Messy Cities is a lovely collection of essays that hammers home the perspective of "messiness". As an aspiring urbanist myself, I think it can be easy to fall into the trap of master planning but in the way "it should be done correctly". I also think that North American urbanism can (pretty fairly I'll admit) focus a-lot on the experience, decay, and regeneration of the traditional downtown core, and how to connect the and "repair" the vast suburban swaths surrounding our cities.
Messy Cities does not provide an explicit thesis, nor a set of policy items to brought into legislature. To make that statement would contravene the theme of the book, messiness. It sheds light on perspectives I think we can be blind too in our crusade to make things better. Are pedestrianized streets that leave *some* access to vehicles really safe for the blind? Should we, when looking at the zoning regulations, also tackle the bylaws that demand leaves be raked? Are those banquet halls and conventention centres in the "pearson airport business-park hell" (my words, not the books) more worthy of adoration than initially thought? Are those industrial business sights, car dependent, and far away, more vital for industrial innovation than "Brampton Innovation District"?

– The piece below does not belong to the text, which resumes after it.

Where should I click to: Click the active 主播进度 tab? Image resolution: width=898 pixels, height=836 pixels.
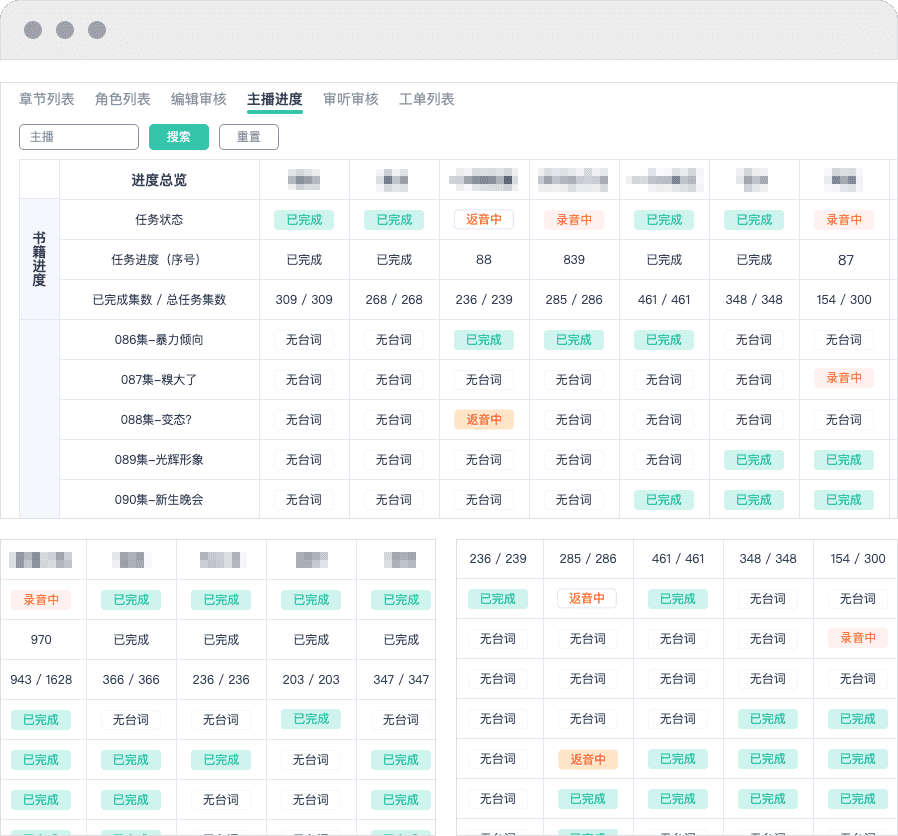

The essays written give me pause, and open perspective on what city living is really like, millions of separate lives, brought together in space, and experiencing many different stories, such a thing must inherently be messy. But if the city is inherently messy, then trying to destroy messiness (as many bylaws, council decisions, and legislation attempt) is trying to destroy the city itself, no?
To those who want to expand your knowledge of the many different types of urban experience (both Toronto and worldwide, though especially in Toronto) I recommend this book.